Buddha in Wat Rakhang

Wat Rakhang ("Rakhang" means "Temple bell") is situated along the Chao Phraya River, not very far from Wat Arun.
The Temple is not only interesting for its Buddha Image and its fascinating murals, but also for its library building. Wat Rakhang dates from the Ayutthaya-period, but was extensively rebuilt during the reign of King Rama I, who used to live in the part that is now the library building, before he became King and thus founded the Chakri Dynasty.
The picture above shows the main Buddha Image of the Temple. Please also pay attention to the murals here (sorry, no picture ).

Library of  Wat Rakhang Portrait of King Rama I in Wat Rakhang

The left hand side picture (the library) is the former house of King Rama I, now a small museum. Take some time to go there and look inside. Many tourists overlook it.
Inside this library building museum you find old Buddhist books (not shaped like we know them, but with the pages folded together into a sort of fan), a fine picture of King Rama I (right hand side picture above) and some fine antique furniture. As I said, this -free of charge- museum is worth a visit.
Wat Rakhang, by the way, can easily be reached by Express Boat Service. Visit Wat Arun afterwards. It is close by.

Stupa of Wat Rakhang

Do not forget to have a look at the large white stupa (you hardly can miss it) with gold plated Buddha Images on four sides.

King Taksin shrine Gate of Wat Rakhang

Two more intersting sights remain before you can leave Wat Rakhang:
Next to Wat Rakhang you will find a building which is a sort of shrine in honor of King Taksin. On the left hand side picture you see the satues inside.
And on the right hand side picture you see the gate of Wat Rakhang, also not to be missed.

Collected material:
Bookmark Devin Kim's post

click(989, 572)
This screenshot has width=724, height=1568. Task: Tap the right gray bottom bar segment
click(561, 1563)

Tasks to perform:
1. Copy the stretch of the Wat Rakhang text from "Two more intersting" through "to be missed.".
2. Turn the paragraph of the Wat Rakhang text that begins "Inside this library building museum" into a short list of its main facts.

Task answers:
1.
Two more intersting sights remain before you can leave Wat Rakhang:
Next to Wat Rakhang you will find a building which is a sort of shrine in honor of King Taksin. On the left hand side picture you see the satues inside.
And on the right hand side picture you see the gate of Wat Rakhang, also not to be missed.

2.
- Old Buddhist books, with the pages folded together into a sort of fan
- A fine picture of King Rama I
- Fine antique furniture
- Free of charge and worth a visit